Lisa’s respiration accelerated. Her grip on the steering wheel tightened. All bad signs. “Oh, Susan, I’m so sorry.”
“Where is she?”
Her forehead creased. “They’ve put her in a foster home, sweetie.”
“Who did?”
“The state. NDHS. Human Services.”
“I’m sick for one week and they confiscate my niece?”
“Susan, think. You never formally adopted her. She was just living with you, and that was okay for a while. But after… you know… what happened…”
“They had no right. None.”
“They say you can visit. I mean, you can’t take her away or anything, but-”
“I’m her family! I’m the only family she has!”
“I know. I told them. I offered to let her stay with me till you were released. I tried everything I could think of-”
“Apparently you didn’t try hard enough.”
“Hey, don’t kill the messenger, okay?” For the first time, Lisa’s voice rose. “You’re not the only one who’s had a shitty week, you know? I’ve been under continuous fire, trying to straighten out your-”
She stopped just short, for which I will always love her.
“They had no right to take my niece away.”
Still driving, Lisa reached across and squeezed my hand. “Honey, you’re an alcoholic-”
“I am not.”
“-and there’s no way the state is going to let a fifteen-year-old girl stay with a noncustodial nonparent alcoholic with proven violent tendencies.”
“I’ve never hurt Rachel. I would never hurt her.”

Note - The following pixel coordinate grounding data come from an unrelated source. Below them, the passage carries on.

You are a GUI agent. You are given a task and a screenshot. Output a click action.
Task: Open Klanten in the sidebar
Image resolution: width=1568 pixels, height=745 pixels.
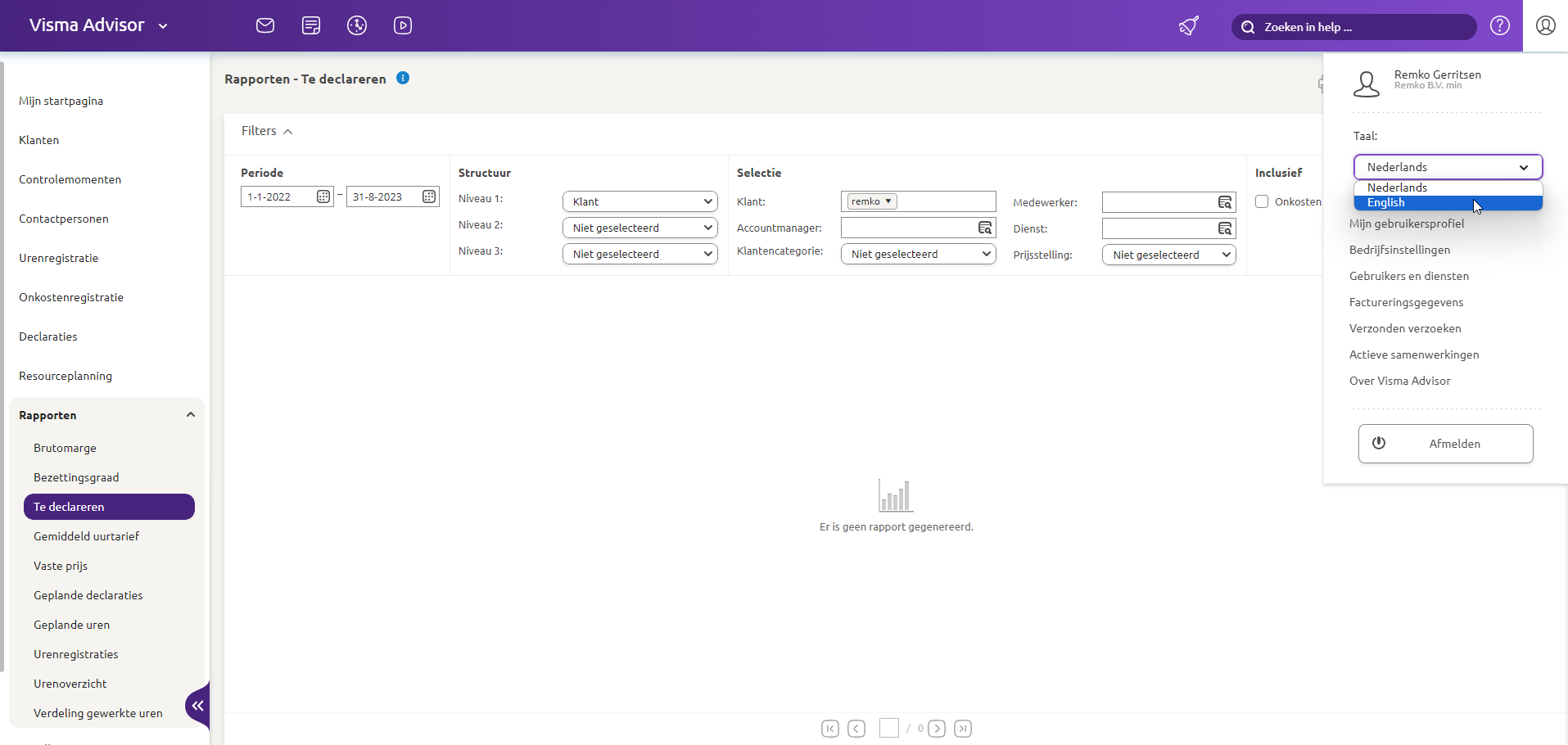(x=38, y=139)
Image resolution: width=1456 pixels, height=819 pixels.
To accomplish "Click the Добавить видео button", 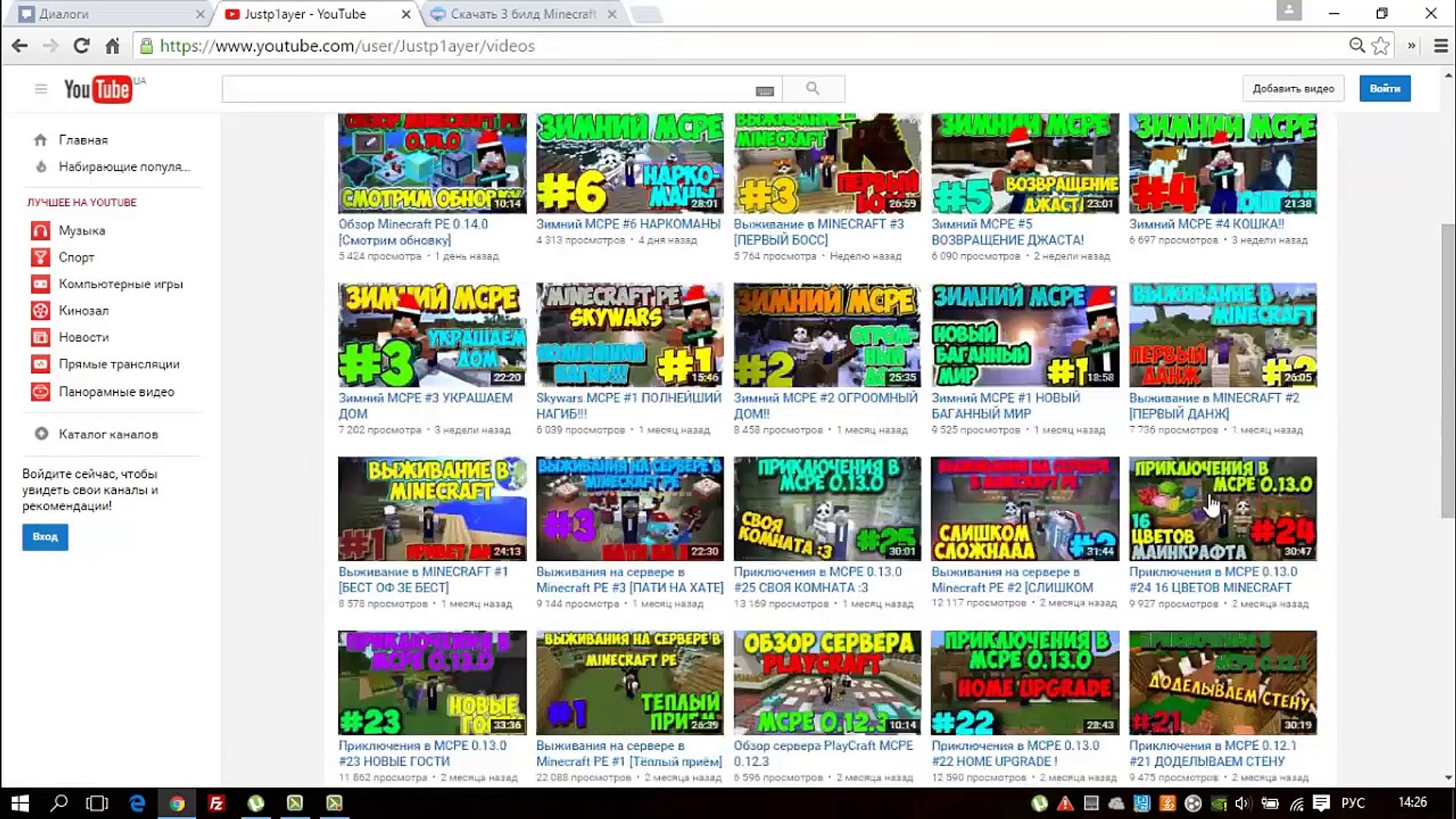I will click(1293, 89).
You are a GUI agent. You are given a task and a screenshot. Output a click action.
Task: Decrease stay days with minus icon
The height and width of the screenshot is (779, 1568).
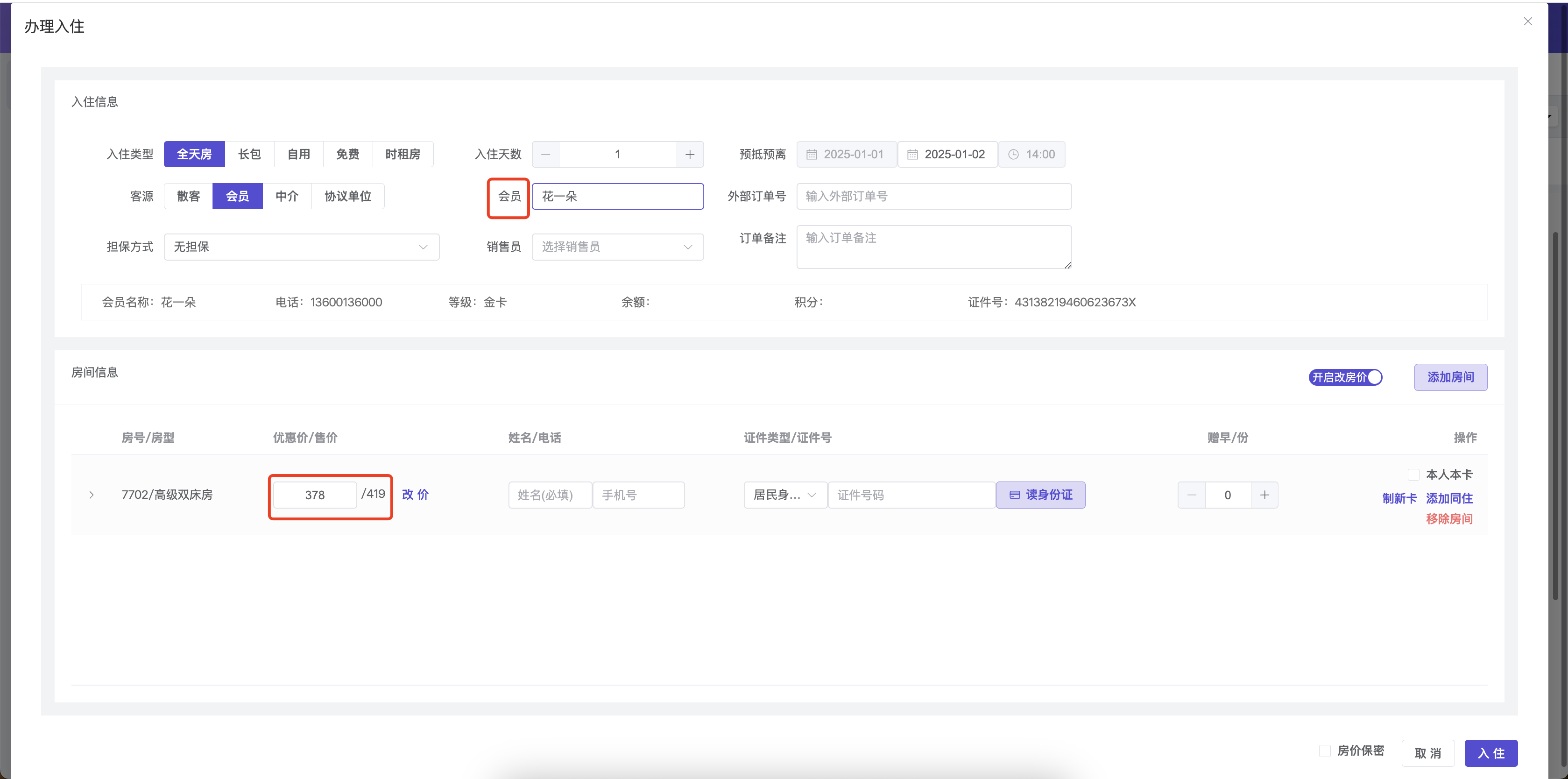[545, 155]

“I know, Susan. But you practically killed that chump at the bar, and endangered everyone there, and that’s all they’re seeing.”
“Goddamn it!” I pounded the dash over and over again, which I’m sure Lisa did not appreciate, but she didn’t say anything. “Goddamn them all to hell.”
Showing her usual perspicacity, she let me stew for a while and didn’t speak again until it was necessary. “We’re almost to my place, Susan. Come in with me. I’ll start a fire. You can put on some woolly pajamas and I’ll brew some tea and you can just chill for a while, okay?”
“No. Take me to the office.”
“Susan-”
“It’s no good, Lisa. You know I can’t tolerate just sitting around, and I would hate being coddled even worse. The best thing for me to do is get back to my job and forget-”
She started to cry. This really bothered me because, for starters, Lisa is my friend, and furthermore, it seemed like if anyone should be crying it should be me-and I wasn’t, so what right did she have?